Le lieu ne tient pas du hasard. La ville est la patrie de Martine Aubry et se situe dans la même circonscription que Calais et Sangatte où convergent les candidats à l’immigration vers la Grande-Bretagne. Dans cette euro-circonscription du Nord-Ouest, l’UMP espère bien conserver les voix des électeurs du Front national, pêchées dans le filet de l’élection présidentielle. Sur l’immigration, l’Elysée dispose d’études d’opinion qui montrent que cette question reste un thème « clivant » qui « parle » à l’électorat populaire.
Le même jour, le président de la République aura, dans la matinée, à l’Elysée, réuni les principaux acteurs de la sécurité, de la chaîne pénale et de l’éducation nationale.
Ce nouveau changement stratégique a été arrêté, lundi et mardi à l’Elysée, lors de deux réunions avec les dirigeants du parti majoritaire. Le chef de l’Etat leur a expliqué qu’il souhaitait que le parti continue de parler d’Europe pour creuser l’écart avec le MoDem et le PS tout en se saisissant de l’actualité – l’attaque d’un fourgon de police à l’arme de guerre à la Courneuve, les violences à l’école et l’arrivée d’immigrants aux portes de l’Europe – pour réintroduire la sécurité et l’immigration dans la campagne.
M. Sarkozy a l’habitude d’user de ces thématiques à chaque veille d’élection. Lors de la présidentielle de 2007, conseillé par l’ancien journaliste de Valeurs Actuelles, Patrick Buisson, devenu son conseiller, le candidat de l’UMP avait dans les derniers jours de la campagne choisi de droitiser sa campagne, en proposant la création du ministère de l’immigration et de l’identité nationale.
En avril 2006, alors ministre de l’intérieur de Jacques Chirac, Nicolas Sarkozy, distancé dans les sondages par Ségolène Royal, avait brutalement durci son discours pour parler à l’oreille des électeurs du Front national. « S’il y en a que cela gêne d’être en France, qu’ils ne se gênent pas pour quitter un pays qu’ils n’aiment pas. (…) On a plus qu’assez d’avoir le sentiment d’être obligé de s’excuser d’être français », avait-t-il déclaré.
« Dans les campagnes, c’est une tendance naturelle. Il faut des thématiques fortes, sinon les gens ne se sentent pas concernés. Cela vaut aussi bien sur l’immigration que sur l’environnement », explique sans fard Franck Louvrier, le conseiller en communication du président de la République. « Les fondamentaux sont les domaines régaliens : justice, sécurité, immigration. C’est là dessus que les électeurs se déterminent. Le reste, l’économie, c’est mondialisé », commente l’ancien ministre de l’immigration Brice Hortefeux devenu ministre du travail.
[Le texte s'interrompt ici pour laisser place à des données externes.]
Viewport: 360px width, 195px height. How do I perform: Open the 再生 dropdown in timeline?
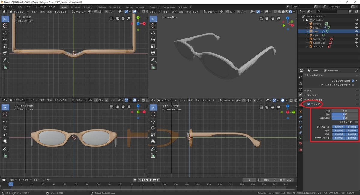[x=13, y=180]
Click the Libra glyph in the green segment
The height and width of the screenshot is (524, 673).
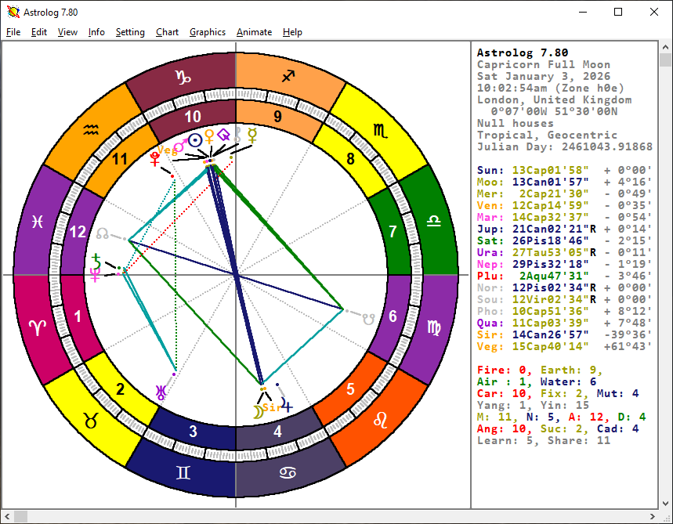pos(433,222)
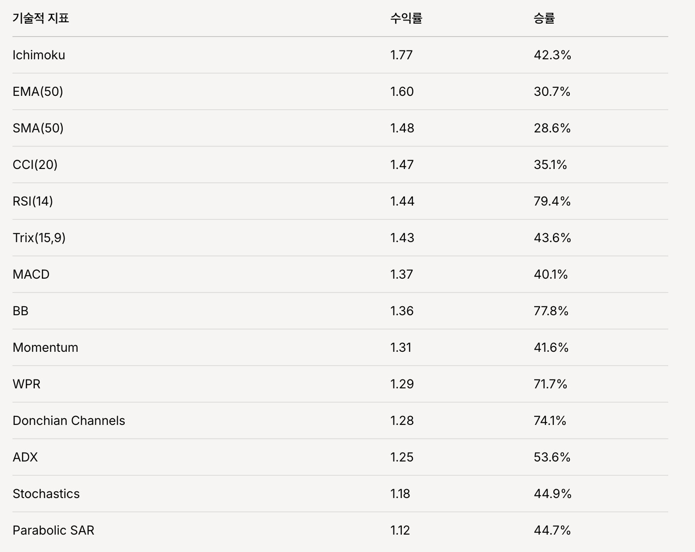Viewport: 695px width, 552px height.
Task: Select the MACD indicator cell
Action: [x=31, y=274]
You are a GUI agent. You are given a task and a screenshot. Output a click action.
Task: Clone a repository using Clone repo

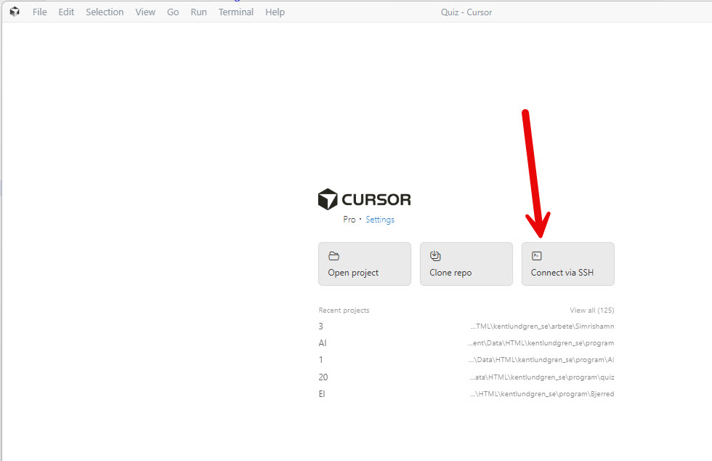point(466,264)
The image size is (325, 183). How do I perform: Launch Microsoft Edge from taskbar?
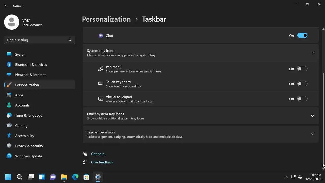75,177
Officiellement, le chef de l’Etat n’envisage pas de s’impliquer personnellement, pour laisser le débat entre les partis émerger, les clivages s’installer. « Le pacte sur l’immigration est un grand succès de la présidence française dont on a très peu parlé, explique M. Louvrier. Brice Hortefeux est arrivé à regrouper l’ensemble des pays européens. Lorsque Nicolas Sarkozy était ministre de l’intérieur, les socialistes espagnols et italiens n’étaient pas sur la même ligne. C’est une belle réussite française et européenne. » L’objectif est double : montrer que la France sarkozienne a une position médiane en Europe – M. Sarkozy s’est réjoui des propos durs de Silvio Berlusconi sur l’immigration qui lui permettent d’apparaître moins droitier. Et démonter que les socialistes français sont isolés dans leur propre famille politique en Europe sur les sujets de l’immigration et de l’adhésion de la Turquie. « Nous voulons montrer que voter socialiste n’est pas utile », explique Michel Barnier.
M. Sarkozy ne juge plus opportun d’intervenir directement, sauf avec la chancelière allemande Angela Merkel pour publier une lettre commune qui dessinerait l’Europe politique de demain. Problème : Mme Merkel souhaite la publier avant les élections pour doper la campagne européenne, qui seront un test avant les législatives de septembre. M. Sarkozy estime, lui, qu’il n’y a pas d’urgence et préférait attendre que les échéances électorales soient passées. Les deux dirigeants trancheront l’affaire en début de semaine lors d’un entretien téléphonique.